Like many readers, I am quite a fan of the Babylon Bee, which is a satirical site. Yes, our intelligent readers likely already know it is satire, but Snopes and Facebook have been confused about that in the past, so, again, the Babylon Bee is satire.
Anyway, hardly a day goes by when the Bee does not give me a good laugh or two as friends share this or that “news” story from them. But when I heard that they were coming out with a book length Guide to Wokeness, I wondered how well their style would translate to a long format. We can all think of excellent humor writers and comedians who excelled in short formats but flopped in books or movies. Maintaining humor beyond a few pages or a few minutes is no easy task.
In the case of The Babylon Bee Guide to Wokeness, my skepticism was unfounded. Just about every page had me laughing . . . hard. In fact, I alerted friends I was in danger of dying laughing just in case I had a joyous demise.
The subtitle How to Take Your Wokeness to the Next Level by Canceling Friends, Breaking Windows, and Burning It All to the Ground tips off the book’s approach. It purports to be a guide by the woke on how to become woke. In so doing, it time and again comes very close to or even repeats what the woke crowd actually advocates – which makes the humor that much more effective and increases the chances that the dullards at Snopes, Facebook and elsewhere will be fooled again.
A few highlights. The opening of the chapter on race is too on target:
Race is a social construct created by white people to excuse their oppression of black and brown bodies. It’s also the most important thing about you.
On “brainwashing the next generation,” er, education:
Sadly most parents of small children aren’t woke and don’t look kindly on teachers turning their innocent kids into violent revolutionaries who will someday throw them into the gulag. This, of course, is due to their white fragility and lack of intelligence.
Of special note is the chapter, “How to Make Sure Your Church is as Woke as Jesus.” The title and opening illustration alone had me falling off my chair. The first section of the chapter boldly reinterprets Scripture to demonstrate Jesus was woke. I found this especially relevant:
When Lazarus died, Jesus raised him from the dead so he could vote Democrat:
Jesus performed this miracle a few times, raising hordes of people from the dead and leading them straight over to the voting booth so they could cast their vote for a Democratic candidate. Democrats are following in His footsteps and are still performing this miracle today.

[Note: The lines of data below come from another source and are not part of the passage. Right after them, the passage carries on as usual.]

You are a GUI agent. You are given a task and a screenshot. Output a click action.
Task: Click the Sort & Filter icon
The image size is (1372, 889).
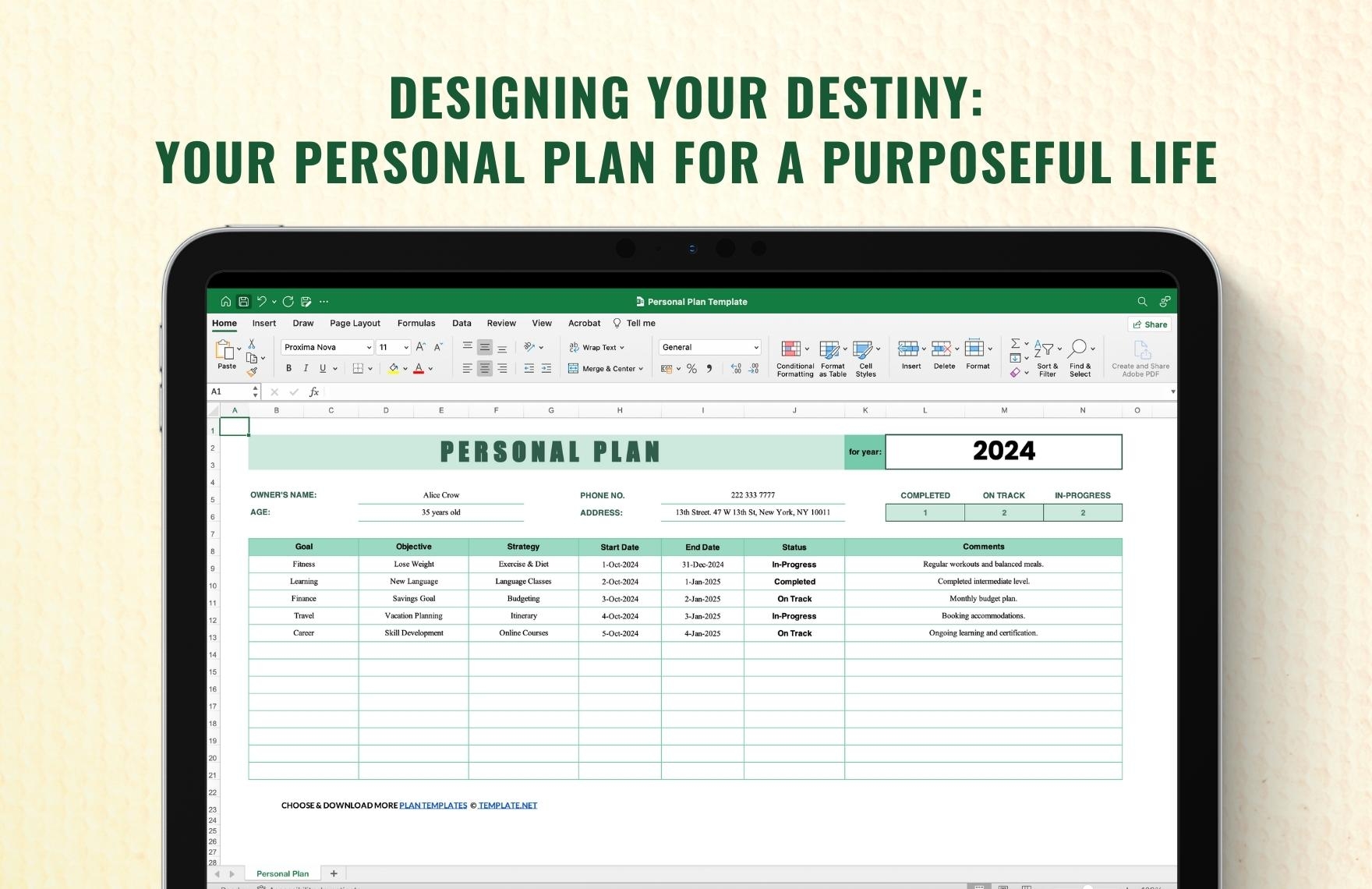click(1046, 358)
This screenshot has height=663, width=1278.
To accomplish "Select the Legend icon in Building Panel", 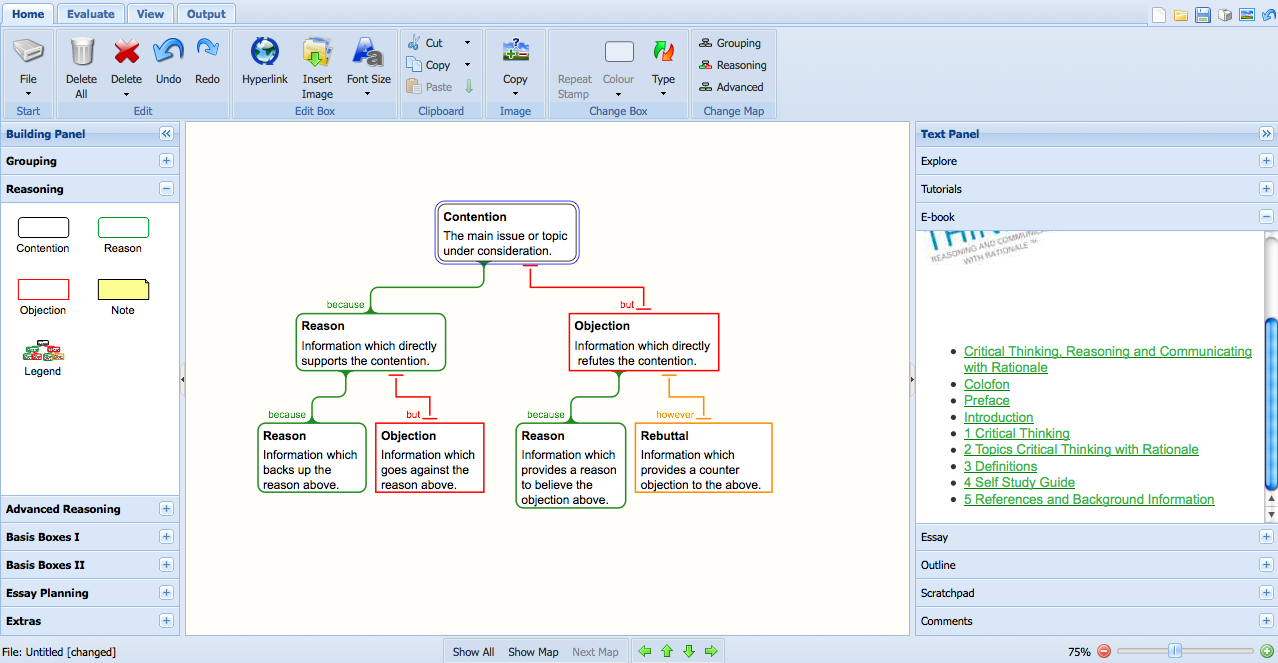I will click(43, 351).
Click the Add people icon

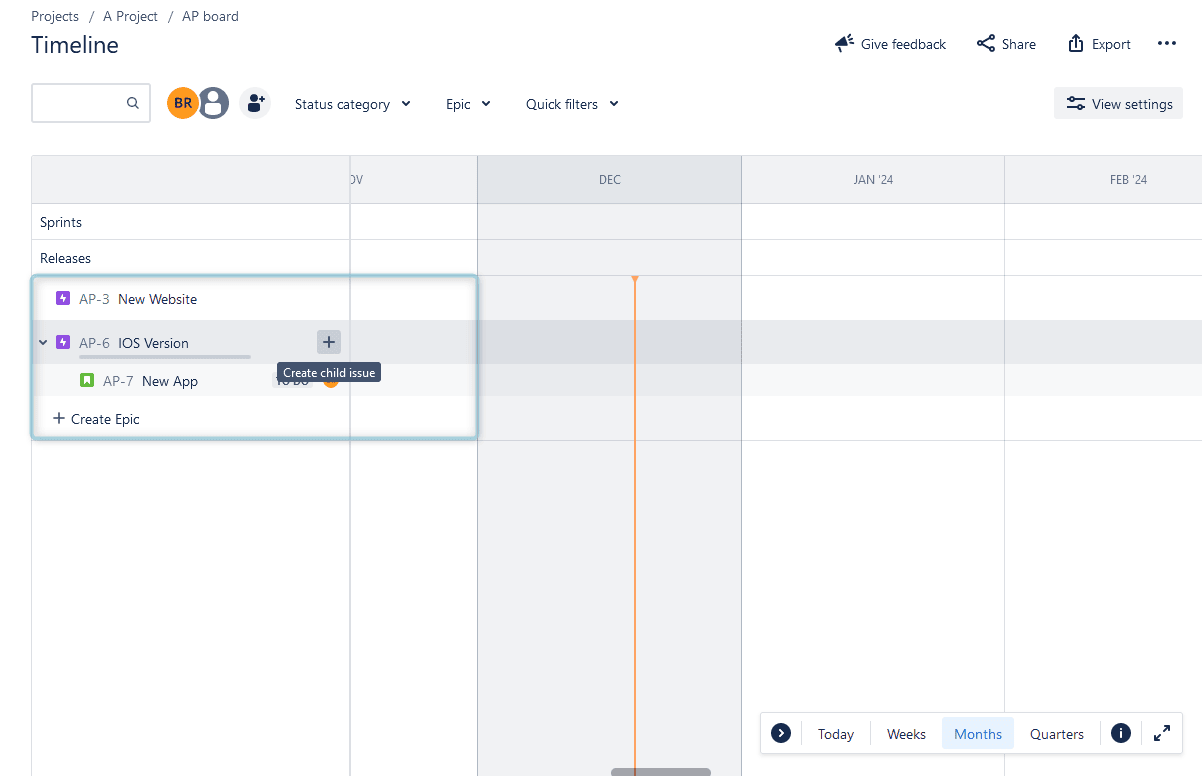click(x=255, y=103)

The chapter is slightly revisionist in reinterpreting and retranslating scripture. For example, here is 1 Samuel 16:7, “updated to reflect correct thinking”:
Man looks upon the outward appearance, and so does God because He’s not colorblind.
And under “How to Guide Your Church on its Woke Journey” this advice hits close to home:
Go through the entire Bible and find every use of the word “justice.” Then simply insert the woke buzzwords such as “social” in there. . . . Social justice pretty much means the opposite of boring old regular justice, but most of the people in church don’t know that.
I hope the Bee expands this chapter into a book and soon.
I do have two criticisms of this “guide”. The humor often gets dark. Given that that real life woke rhetoric often descends to vilification to the point of being eliminationist and given that wokeness has a strong totalitarian streak, dark humor is appropriate, but the book sometimes seems to use it too frequently and easily. Secondly, it may be even better if the styles of humor were more diverse and inclusive. I would have enjoyed the use of more dry and subtle humor at times, but then I’m Anglican.
But these are the criticisms of a fan. What the Babylon Bee attempts to do in their Guide to Wokeness is stunning and brave, and they pull it off very well. Some friends, family and perhaps enemies can expect it as a gift from me this Christmas.
I will add that, in a way, it really is a guide to wokeness. As effective satire, it treads on the edge of the truth and often right on it. It could serve as an entertaining primer to wokeness for those able to distinguish satire.
In other words, it’s not for Snopes.